ガラス絵として、都合のいいモティフに出会ったとすると、それを充分正確に写生することです、そしてそれへ、覚えの色だけを塗って置くのです、色彩の記憶さえ確かなら、鉛筆の素描だけでもいいのですが、なるべく色彩も施して置く方が、絵の調子を破らず、楽《ら》くに仕上げる事が出来ます、手古摺《てこず》る事が少ないのです。
スケッチした素描淡彩を、家へ持ち帰えって、その上へ同じ大きさのガラスをのせ、決して位置がくるわないようにして、絵具を前記の油で溶解しながら、少しずつ塗って行くのであります。
ガラスは勿論《もちろん》、アルコールで充分美しく、掃除して置く必要があります。
ここで普通の絵とは違って、特別な考えが必要である事は、前にも述べました如く、絵の結果、即ち答えが、裏手へ現われるのですから、普通の絵の如く、幾度も色を重ねて、仕上げて行く事が出来ない事です、一度塗った色彩や線は、最後の一筆であり結果の色であります、それで、描くべき順序が、普通の絵とは全く反対になるわけです、例えば空全体を塗って置いて、あとから月を描こうとしても、それは駄目です、空の色に蔽《おお》われてしまって、月は画面へ決して現われないでしょう、即ち月は、何よりも真先きへ描いて置く必要があります、そして、あとから空全体を塗りつぶさなくてはならないのです、もしも雲があれば、雲も月と共に、先きへ描いて置かなくてはならないのです。
林檎《りんご》を描くとします、その光ったハイライトの部分は、先きに描いて置くのです、次に暗い影を描くのです、最後に赤い全体の球を塗りつぶすのであります。
滑稽《こっけい》な事には、自分の署名などは、左文字で一番最初に、記《しる》して置かねばならない事です。
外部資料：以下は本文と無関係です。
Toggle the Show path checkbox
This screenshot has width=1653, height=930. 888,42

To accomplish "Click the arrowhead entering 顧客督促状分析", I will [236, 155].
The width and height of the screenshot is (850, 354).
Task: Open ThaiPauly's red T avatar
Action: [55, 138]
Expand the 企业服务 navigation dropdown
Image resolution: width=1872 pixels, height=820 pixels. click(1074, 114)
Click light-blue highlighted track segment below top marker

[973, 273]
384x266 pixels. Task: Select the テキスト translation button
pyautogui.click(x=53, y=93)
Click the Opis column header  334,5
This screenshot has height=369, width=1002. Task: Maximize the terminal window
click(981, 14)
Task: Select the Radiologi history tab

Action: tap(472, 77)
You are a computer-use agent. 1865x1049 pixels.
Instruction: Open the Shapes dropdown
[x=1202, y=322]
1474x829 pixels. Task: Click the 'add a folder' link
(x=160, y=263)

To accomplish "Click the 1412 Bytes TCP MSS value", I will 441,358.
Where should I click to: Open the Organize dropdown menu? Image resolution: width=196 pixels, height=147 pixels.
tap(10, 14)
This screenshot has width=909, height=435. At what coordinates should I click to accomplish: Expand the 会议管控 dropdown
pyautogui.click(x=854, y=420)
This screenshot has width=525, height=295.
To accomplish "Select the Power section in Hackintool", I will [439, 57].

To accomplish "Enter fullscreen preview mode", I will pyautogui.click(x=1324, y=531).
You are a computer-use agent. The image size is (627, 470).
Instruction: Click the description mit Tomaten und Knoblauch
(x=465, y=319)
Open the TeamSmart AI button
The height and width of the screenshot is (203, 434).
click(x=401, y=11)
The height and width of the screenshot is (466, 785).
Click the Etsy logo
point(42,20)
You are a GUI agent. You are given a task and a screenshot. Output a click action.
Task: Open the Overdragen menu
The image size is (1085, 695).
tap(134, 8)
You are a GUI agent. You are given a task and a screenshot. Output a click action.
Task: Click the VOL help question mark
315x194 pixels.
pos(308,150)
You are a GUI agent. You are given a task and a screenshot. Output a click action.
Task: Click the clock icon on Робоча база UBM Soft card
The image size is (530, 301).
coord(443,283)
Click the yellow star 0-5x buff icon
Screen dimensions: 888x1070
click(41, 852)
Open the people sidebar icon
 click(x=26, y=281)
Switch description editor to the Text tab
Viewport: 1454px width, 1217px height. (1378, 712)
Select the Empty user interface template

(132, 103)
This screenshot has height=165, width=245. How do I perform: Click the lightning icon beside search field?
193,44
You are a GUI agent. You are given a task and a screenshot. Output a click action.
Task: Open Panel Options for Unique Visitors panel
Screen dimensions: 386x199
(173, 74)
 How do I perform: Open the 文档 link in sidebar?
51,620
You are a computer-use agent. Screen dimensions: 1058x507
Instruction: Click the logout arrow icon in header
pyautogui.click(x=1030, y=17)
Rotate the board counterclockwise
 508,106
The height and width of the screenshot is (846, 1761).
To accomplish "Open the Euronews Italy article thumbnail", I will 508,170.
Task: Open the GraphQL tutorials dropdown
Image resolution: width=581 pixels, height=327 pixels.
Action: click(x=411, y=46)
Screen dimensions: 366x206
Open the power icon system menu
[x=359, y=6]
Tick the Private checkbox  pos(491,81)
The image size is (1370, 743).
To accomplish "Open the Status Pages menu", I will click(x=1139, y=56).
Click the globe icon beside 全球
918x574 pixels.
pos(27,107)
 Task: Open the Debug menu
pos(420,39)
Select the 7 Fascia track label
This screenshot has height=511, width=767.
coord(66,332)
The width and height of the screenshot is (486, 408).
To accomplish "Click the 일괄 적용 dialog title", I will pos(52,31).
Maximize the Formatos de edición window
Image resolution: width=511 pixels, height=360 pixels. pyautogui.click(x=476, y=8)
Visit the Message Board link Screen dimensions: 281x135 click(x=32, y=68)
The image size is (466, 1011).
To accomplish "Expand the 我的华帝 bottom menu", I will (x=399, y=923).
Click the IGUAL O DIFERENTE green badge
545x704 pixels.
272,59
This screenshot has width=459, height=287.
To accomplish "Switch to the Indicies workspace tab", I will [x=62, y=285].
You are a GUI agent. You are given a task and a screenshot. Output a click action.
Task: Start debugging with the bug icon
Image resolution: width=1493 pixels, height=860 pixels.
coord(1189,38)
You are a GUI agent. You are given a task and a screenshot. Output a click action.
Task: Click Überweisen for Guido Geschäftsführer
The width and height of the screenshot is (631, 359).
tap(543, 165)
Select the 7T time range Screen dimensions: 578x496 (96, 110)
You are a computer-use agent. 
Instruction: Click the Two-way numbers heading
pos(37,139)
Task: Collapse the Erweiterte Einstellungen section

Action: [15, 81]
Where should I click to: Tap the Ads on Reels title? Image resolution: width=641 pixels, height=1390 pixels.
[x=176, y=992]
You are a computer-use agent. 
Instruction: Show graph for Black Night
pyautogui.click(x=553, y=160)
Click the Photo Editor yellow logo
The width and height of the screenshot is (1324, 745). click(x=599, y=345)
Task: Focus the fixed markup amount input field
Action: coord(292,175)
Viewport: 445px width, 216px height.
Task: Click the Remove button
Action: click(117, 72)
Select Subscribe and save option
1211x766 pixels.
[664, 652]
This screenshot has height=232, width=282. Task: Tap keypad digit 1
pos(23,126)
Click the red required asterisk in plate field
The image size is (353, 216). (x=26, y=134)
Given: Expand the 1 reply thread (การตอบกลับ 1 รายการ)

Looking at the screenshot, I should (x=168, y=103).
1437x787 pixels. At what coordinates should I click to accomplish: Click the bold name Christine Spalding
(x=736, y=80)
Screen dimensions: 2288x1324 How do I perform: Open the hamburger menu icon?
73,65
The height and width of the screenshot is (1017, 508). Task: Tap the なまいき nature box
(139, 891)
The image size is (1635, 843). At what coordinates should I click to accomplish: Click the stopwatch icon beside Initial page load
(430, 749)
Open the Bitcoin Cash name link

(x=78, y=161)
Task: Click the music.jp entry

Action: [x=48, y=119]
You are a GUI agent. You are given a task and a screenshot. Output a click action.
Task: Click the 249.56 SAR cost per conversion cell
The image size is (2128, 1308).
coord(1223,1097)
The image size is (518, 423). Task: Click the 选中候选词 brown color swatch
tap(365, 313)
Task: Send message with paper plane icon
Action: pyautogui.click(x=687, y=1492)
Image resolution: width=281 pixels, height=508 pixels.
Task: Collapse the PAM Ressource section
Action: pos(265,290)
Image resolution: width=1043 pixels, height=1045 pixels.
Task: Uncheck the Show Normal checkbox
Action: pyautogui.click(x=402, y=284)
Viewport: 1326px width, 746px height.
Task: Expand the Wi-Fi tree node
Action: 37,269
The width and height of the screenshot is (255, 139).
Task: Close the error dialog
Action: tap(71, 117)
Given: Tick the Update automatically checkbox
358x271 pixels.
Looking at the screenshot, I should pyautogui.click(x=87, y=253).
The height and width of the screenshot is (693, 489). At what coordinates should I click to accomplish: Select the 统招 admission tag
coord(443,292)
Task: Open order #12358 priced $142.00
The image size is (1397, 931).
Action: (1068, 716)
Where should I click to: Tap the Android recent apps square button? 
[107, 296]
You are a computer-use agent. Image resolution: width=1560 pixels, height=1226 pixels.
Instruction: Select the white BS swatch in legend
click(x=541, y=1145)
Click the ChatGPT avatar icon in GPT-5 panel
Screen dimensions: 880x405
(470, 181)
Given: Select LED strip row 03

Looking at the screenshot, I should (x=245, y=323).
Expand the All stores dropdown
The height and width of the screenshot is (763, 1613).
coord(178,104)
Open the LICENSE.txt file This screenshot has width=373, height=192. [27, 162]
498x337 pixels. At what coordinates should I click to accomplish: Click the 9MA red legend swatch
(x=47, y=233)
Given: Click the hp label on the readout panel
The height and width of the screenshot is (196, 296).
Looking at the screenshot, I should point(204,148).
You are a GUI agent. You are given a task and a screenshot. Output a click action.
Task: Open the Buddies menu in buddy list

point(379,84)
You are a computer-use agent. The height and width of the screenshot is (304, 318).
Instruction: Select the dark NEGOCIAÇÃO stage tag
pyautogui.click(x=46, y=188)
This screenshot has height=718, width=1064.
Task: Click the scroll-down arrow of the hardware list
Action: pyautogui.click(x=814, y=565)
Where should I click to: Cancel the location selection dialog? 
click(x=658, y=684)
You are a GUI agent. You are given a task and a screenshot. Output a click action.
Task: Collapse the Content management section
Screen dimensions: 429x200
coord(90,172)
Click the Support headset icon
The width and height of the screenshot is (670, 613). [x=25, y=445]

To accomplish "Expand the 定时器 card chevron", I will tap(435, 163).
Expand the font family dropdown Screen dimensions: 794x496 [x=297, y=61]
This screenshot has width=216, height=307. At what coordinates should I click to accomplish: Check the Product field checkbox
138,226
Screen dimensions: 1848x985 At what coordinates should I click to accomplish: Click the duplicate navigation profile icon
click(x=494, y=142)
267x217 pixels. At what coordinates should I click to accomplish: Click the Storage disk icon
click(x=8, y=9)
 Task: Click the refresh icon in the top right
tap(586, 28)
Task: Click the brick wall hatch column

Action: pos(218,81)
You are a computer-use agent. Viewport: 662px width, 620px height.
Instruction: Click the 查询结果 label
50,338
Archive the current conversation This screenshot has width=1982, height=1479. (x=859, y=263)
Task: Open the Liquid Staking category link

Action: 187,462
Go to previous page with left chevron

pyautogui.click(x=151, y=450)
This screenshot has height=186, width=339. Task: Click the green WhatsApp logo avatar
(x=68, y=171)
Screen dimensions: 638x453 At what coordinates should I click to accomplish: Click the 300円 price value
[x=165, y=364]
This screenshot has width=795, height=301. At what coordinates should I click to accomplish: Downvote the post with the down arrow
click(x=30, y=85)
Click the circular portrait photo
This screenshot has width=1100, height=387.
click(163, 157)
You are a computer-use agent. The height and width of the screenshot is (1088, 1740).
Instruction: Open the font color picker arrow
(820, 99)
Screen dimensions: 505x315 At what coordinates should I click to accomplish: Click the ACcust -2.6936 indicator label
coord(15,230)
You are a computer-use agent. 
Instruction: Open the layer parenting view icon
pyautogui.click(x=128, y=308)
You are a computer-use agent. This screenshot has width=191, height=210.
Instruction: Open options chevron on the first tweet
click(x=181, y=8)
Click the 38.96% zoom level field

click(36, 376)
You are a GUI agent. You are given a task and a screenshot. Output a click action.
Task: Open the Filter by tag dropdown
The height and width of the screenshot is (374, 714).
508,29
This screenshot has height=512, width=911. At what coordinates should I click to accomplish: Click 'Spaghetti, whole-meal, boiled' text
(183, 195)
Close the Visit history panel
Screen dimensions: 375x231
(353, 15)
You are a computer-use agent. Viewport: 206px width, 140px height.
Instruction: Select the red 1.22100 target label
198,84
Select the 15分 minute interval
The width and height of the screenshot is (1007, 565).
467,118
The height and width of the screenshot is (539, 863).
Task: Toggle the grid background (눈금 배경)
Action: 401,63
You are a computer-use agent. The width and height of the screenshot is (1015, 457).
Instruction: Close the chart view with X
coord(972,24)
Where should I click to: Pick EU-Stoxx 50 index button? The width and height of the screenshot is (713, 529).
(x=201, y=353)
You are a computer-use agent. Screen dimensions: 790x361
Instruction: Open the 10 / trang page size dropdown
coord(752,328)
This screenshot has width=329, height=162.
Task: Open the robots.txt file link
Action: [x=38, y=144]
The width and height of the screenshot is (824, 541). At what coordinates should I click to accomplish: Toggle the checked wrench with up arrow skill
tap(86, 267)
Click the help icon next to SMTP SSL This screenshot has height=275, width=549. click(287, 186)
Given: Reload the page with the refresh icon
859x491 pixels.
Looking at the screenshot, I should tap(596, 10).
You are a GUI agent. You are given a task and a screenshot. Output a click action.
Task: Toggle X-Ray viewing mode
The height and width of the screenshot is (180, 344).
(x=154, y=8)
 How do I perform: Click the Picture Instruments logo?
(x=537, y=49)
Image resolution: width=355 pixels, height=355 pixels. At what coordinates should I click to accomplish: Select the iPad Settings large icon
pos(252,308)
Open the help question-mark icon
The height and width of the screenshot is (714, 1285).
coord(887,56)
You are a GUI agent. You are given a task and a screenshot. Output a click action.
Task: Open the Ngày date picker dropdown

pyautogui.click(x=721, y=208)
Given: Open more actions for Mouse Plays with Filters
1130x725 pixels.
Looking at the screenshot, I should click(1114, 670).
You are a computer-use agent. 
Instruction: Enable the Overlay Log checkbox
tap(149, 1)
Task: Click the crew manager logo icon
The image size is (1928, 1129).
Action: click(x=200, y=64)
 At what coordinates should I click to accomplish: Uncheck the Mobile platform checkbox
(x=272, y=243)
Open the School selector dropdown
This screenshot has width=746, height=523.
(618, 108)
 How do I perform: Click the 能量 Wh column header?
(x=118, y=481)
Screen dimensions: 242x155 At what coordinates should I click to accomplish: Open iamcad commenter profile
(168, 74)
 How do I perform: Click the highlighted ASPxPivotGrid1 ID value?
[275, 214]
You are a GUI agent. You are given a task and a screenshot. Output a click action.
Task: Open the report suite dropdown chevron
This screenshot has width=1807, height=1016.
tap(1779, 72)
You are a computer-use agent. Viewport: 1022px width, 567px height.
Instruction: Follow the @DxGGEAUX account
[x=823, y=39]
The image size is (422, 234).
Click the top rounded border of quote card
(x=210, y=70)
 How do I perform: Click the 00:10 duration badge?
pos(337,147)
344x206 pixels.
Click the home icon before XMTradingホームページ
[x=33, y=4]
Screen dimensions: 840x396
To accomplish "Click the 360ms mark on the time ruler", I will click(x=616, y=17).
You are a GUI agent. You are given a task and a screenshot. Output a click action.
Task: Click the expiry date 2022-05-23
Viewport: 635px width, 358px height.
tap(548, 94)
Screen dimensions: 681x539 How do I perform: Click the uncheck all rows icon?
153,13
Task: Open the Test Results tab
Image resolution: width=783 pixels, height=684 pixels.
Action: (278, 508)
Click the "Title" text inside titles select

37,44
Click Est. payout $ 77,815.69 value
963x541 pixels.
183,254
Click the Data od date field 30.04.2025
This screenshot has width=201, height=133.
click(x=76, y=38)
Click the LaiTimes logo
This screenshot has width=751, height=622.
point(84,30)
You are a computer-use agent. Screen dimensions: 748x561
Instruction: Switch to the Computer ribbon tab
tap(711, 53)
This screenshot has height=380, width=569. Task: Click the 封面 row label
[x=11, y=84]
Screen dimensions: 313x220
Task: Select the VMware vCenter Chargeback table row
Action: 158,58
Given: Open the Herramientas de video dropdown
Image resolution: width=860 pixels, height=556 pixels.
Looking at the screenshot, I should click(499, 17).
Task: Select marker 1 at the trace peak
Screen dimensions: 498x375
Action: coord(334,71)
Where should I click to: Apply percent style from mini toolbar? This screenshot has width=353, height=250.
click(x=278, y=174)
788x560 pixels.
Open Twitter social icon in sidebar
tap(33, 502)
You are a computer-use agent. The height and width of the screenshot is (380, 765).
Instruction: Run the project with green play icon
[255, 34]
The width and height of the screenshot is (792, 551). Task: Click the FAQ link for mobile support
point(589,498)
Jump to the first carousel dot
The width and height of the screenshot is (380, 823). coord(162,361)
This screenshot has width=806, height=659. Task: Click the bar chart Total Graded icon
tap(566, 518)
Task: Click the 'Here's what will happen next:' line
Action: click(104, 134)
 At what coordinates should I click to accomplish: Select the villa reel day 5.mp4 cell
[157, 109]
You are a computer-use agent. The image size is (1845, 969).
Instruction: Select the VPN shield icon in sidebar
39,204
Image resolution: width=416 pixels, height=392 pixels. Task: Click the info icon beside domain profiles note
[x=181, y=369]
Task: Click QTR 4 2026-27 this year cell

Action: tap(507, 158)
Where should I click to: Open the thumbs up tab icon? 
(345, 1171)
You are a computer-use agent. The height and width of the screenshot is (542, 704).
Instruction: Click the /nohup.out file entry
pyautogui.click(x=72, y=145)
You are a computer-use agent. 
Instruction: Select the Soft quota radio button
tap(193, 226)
それをうっかりして、先きへ描いて置くべきものを忘れてしまって、あとで弱る事があります、例えば裸体人物に、臍《へそ》を忘れて、腹全体を塗りつぶして、あとから表を返して見て驚く事があります。こんな時に、臍の部分だけ、あとから絵具を、アルコールで拭《ぬぐ》い取らなければなりません、地塗りとか空とかバックなどは、最後の仕事です、樹木などは、葉の一枚一枚の点々は先きに、葉の全体の固まりは、後から塗ります、道路の点景人物は先きに石ころも先きに、道全体の色は最後に塗りつぶさねばなりません。